Energy firm cyber-defence is 'too weak', insurers say
Power companies are being refused insurance cover for cyber-attacks because their defences are perceived as weak, the BBC has learned.
Underwriters at Lloyd's of London say they have seen a "huge increase" in demand for cover from energy firms.
But surveyor assessments of the cyber-defences in place concluded that protections were inadequate.
Energy industry veterans said they were "not surprised" the companies were being refused cover.
"In the last year or so we have seen a huge increase in demand from energy and utility companies," said Laila Khudari, an underwriter at the Kiln Syndicate, which offers cover via Lloyd's of London.
The market is one of few places in the world where businesses can come to insure such things as container ships, oil tankers, and large development projects and to secure cash that would help them recover after disasters.
For years, said Ms Khudari, Kiln and many other syndicates had offered cover for data breaches, to help companies recover if attackers penetrated networks and stole customer information.
Now, she said, the same firms were seeking multi-million pound policies to help them rebuild if their computers and power-generation networks were damaged in a cyber-attack.
"They are all worried about their reliance on computer systems and how they can offset that with insurance," she said.

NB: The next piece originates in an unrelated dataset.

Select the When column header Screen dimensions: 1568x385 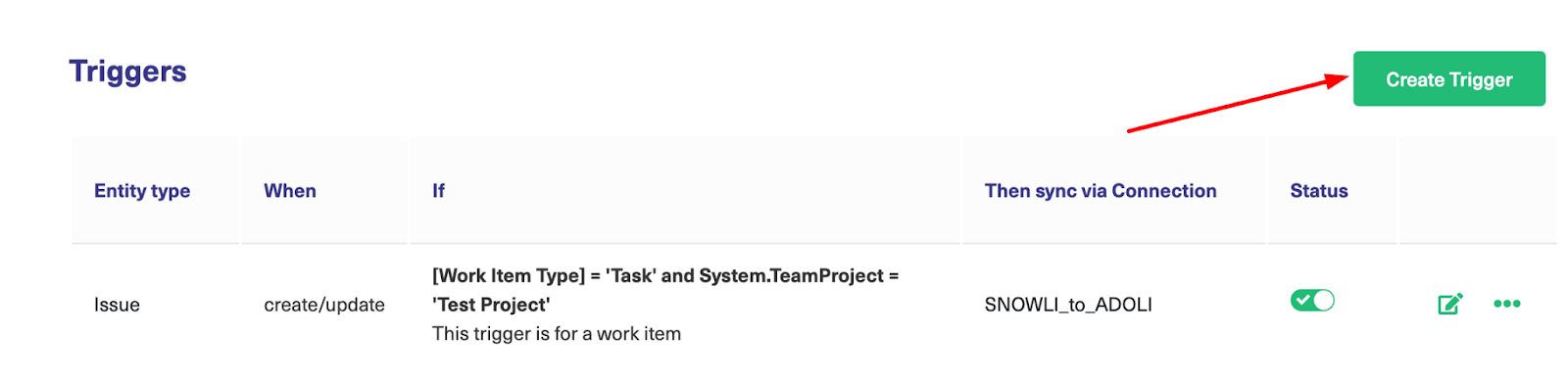pyautogui.click(x=290, y=191)
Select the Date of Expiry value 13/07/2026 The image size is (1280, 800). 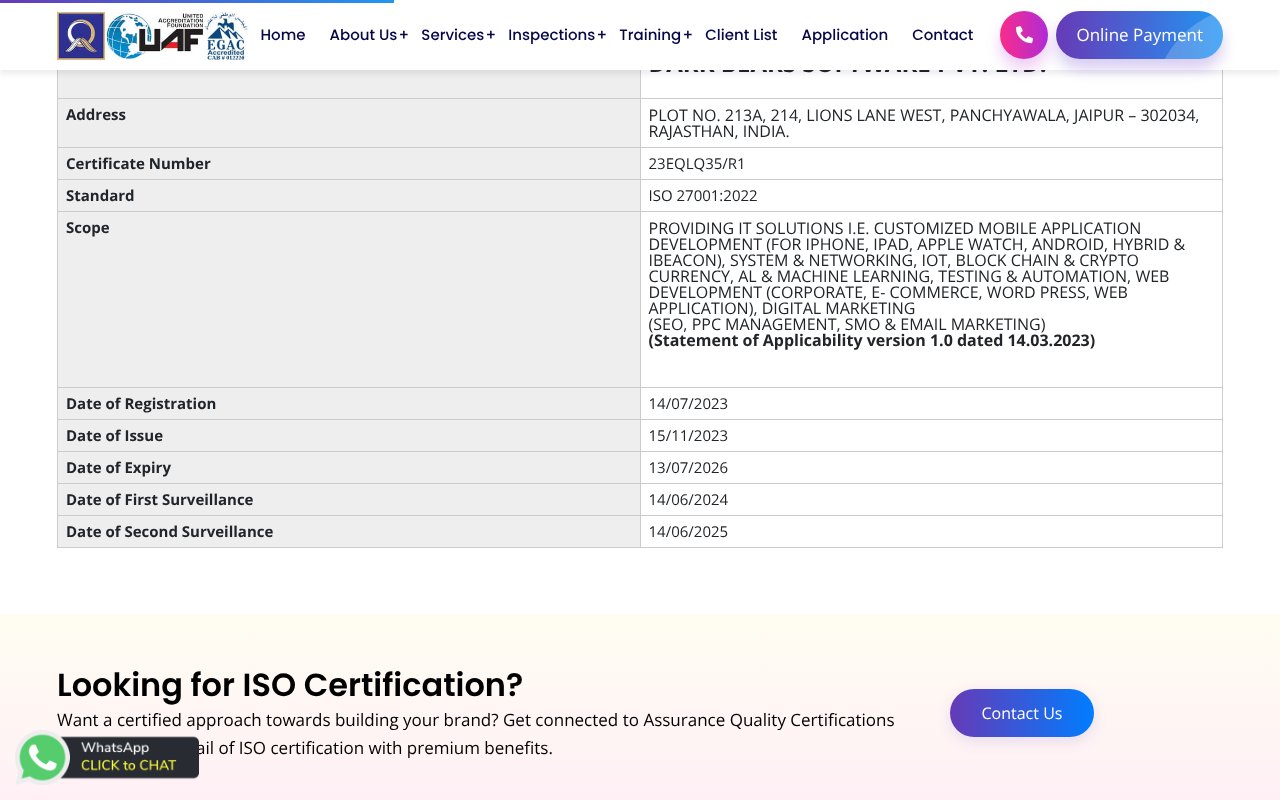point(688,467)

Any company that applies for cover has to let experts employed by Kiln and other underwriters look over their systems to see if they are doing enough to keep intruders out.
Assessors look at the steps firms take to keep attackers away, how they ensure software is kept up to date and how they oversee networks of hardware that can span regions or entire countries.
Unfortunately, said Ms Khudari, after such checks were carried out, the majority of applicants were turned away because their cyber-defences were lacking.
"We would not want insurance to be a substitute for security," she said.
What was not clear, she said, was why firms were suddenly seeking cover in large numbers.
Although many governments had sent warnings about the threat from hackers, attackers and hacktivists to utility firms and other organisations running critical infrastructure, none had mandated them to get cover.
"I think what's behind it is the increase in threats and the fact that a lot of these systems were never previously connected to the outside world," she said.
Mike Assante, who helped develop cyber-security standards for US utilities and now helps to teach IT staff how to defend critical infrastructure including power networks, said it was "unfortunately not surprising" that insurers were turning away energy firms.
Power generators and distributors had struggled with the complexity and size of the networks they managed, he said. In addition they had found it hard to find and recruit staff with the specialist skills to defend these systems, he added.
"There have been a number of incidents that have caused company leadership to re-evaluate their risk and develop strategies to mitigate it," he said in an email to the BBC.
Financial pressures and the ability to manage systems remotely was inadvertently giving attackers a loophole they could slip through, said Nathan McNeill, chief strategy officer at remote management firm Bomgar.
Trying to cut costs by linking up plant and machinery to a control centre so they could be managed remotely meant those systems were effectively exposed to the net, he said.
"If something has basic connectivity then it will become internet connectivity through some channel," he said.
This left critical infrastructure exposed, he said, because typically the control systems for such hardware was written long before the web age and had only rudimentary security tools.
Known as Scada (Supervisory Control and Data Acquisition), this software has come under increasing scrutiny by security researchers who have exposed many flaws in it.
In addition, added Mr McNeill, it was often very difficult to update the core code in many Scada systems to close loopholes that attackers had slipped through.
Ed Skoudis, who runs "war games" for IT and security staff at many US utilities, said the numbers of attacks on Scada and other control systems was escalating.
Malware was being written just to get at particular vulnerable elements in the infrastructure run by many utilities and manufacturers, he said.
Some attackers were just curious but others were thought to be carrying out reconnaissance in service of some future event.
US power companies had begun sharing information about attacks so everyone knew about all the threats to them, said Mr Skoudis.
"However," he added, "it's surprising no big incident has happened given how weak the infrastructure is. It's very hackable."